Myths About Disasters

There are numerous myths and misconceptions about how people react during a disaster and the kind of help needed immediately following the event.

The common stereotype is Hollywood's movie scenario of screaming people running wildly from catastrophe, knocking each other over in order to save themselves.

Elderly man hanging the U.S. Flag.That myth is simply wrong, according to research in the area. Instead of causing panic and irrational behavior, the tragedy at the World Trade Center on 9-11 brought people together and created a sense of "we-ness."
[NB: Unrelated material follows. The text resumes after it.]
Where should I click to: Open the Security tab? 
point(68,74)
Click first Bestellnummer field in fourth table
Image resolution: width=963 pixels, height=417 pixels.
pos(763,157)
Research shows that in dangerous emergency situations, people actually rarely turn against each other, lose control or panic.

Additional myths and realities regarding disaster involve survival and assistance during the aftermath.

Disaster relief experts with the Pan American Health Organization cite these examples:

Myth: Any kind of assistance is needed, and needed now!

Reality: A hasty response that is not based on an impartial evaluation contributes to the chaos. It is better to wait until genuine needs have been assessed.

Myth: Epidemics and plagues are inevitable after every disaster.

Reality: Epidemics do not spontaneously occur after a disaster and dead bodies will not lead to catastrophic outbreaks of exotic diseases. The key to preventing disease is to improve sanitary conditions and educate the public.

The University of Arkansas' Environmental Health & Safety department has compiled a few facts and myths about tornadoes. Some examples are:

Myth: Tornadoes only occur in spring months.

Reality: Most do occur during the months from March to June and from 3 p.m. to 9 p.m. However, tornadoes have been recorded in every month and at all times of the day and night.

Myth: Windows should be opened to equalize pressure and minimize damage.

Reality: Opening windows allows violent winds to enter. Do not waste time with windows if a tornado warning is issued; instead, seek shelter immediately.